Johann Hari has dared to cross the monstrous regiment of home educators in his article in the Independent today. In a carefully ambiguous article, he manages to imply that there are lots of home educated children who are simply not learning anything at all, and insinuates that HE parents are little better than child abusers.
Having bad-mouthed the HE community, Hari manages to compound his error by a bit of blatant misrepresentation. He quotes research by someone called Rob Blackhurst, who apparently found that children in HE families, as old as twelve, couldn't read and write. Now if you look up Rob Blackhurst and home education on Google, you will find that Mr Blackhurst is a journalist rather than an academic, and that he wrote a very sympathetic piece about HomeEd in the FT some months back. In it, he does indeed talk of children who didn't learn to read until very late...

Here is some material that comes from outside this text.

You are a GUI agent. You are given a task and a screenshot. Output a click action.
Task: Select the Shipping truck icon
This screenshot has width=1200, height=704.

One of our children didn't read until he was nine or 10...
says the quoted home educator. Full marks to Mr Hari then? Not exactly. The rest of the quote is
and he's just completed an MA in creative writing.

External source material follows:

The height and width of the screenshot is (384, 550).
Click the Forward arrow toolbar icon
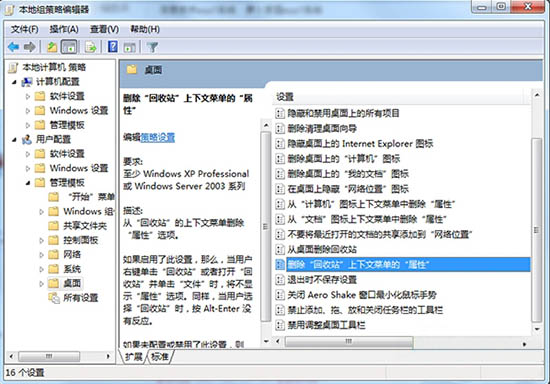pyautogui.click(x=30, y=47)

Not exactly what Mr Hari would have you believe that Blackhurst found, I would say.
There has been a great swathe of media comment about HE in the last week or so, presumably timed to coincide with the return of the English schools. The unions and the left wing commentators have been attacking really quite hard, with vague insinuations of child abuse, and heart-rending tales of children shut up inside for months at a time, deprived of the alleged benefits of a state education and the national curriculum.Reading between the lines though, there are two factors driving them. Firstly they are frightened that the trickle of children out of the state system and into HE will become a flood. If this happens then the state education system will be put under enormous strain and enormous pressure to change. And of course, change is the last thing that the teaching unions want. But most of all, they want access to people's homes. If you read Hari's article, he wants all children to go to school, but most of all he wants education and welfare officers to be able to turn up to check that home educating parents are not abusing their children. He is really that much of a fascist. And rest assured that once education and welfare officers have access to HE homes to check up on children there, the same outraged voices that question why nobody can check up on HE children now, will be raised again to demand why HE homes can be inspected, but not the homes of other children.
HE families are the front line in the fight against the big brother society. They may not realise it, but their fight is the fight of all of us. They deserve our support.